## Instructions for the task
Turn the data from the line containing "1568x450 pixels." through the line containing "actions menu for" into a numbered list, skipping blank lines and leaving out the pictures.

## Data for this exercise
------
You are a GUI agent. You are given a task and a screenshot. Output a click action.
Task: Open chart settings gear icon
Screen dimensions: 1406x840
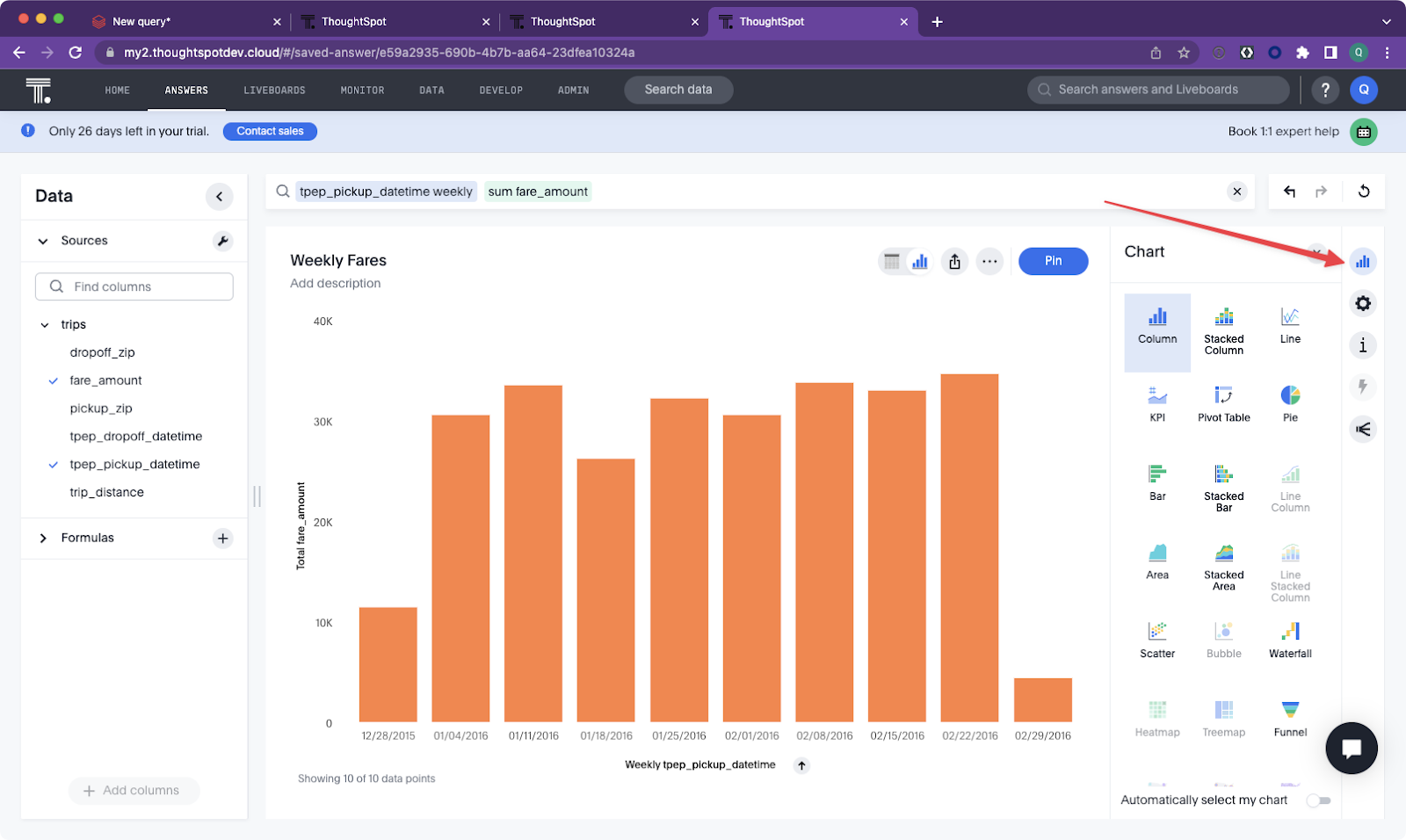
------
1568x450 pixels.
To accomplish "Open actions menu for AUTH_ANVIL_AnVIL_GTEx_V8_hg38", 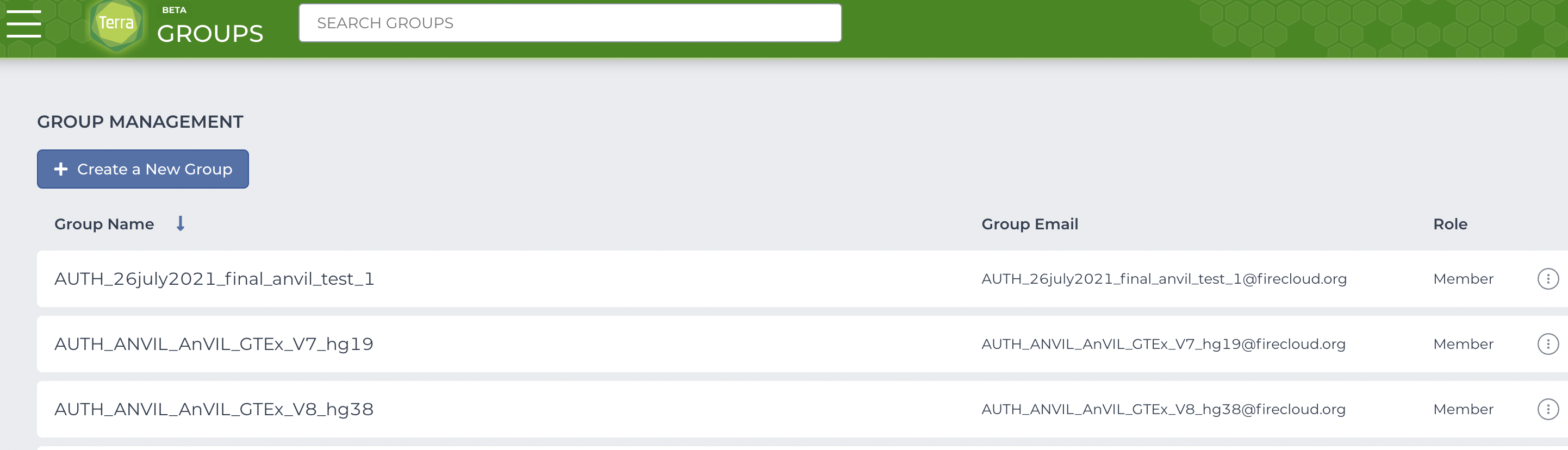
------
## Solution for this exercise
1. 1568x450 pixels.
2. To accomplish "Open actions menu for AUTH_ANVIL_AnVIL_GTEx_V8_hg38", 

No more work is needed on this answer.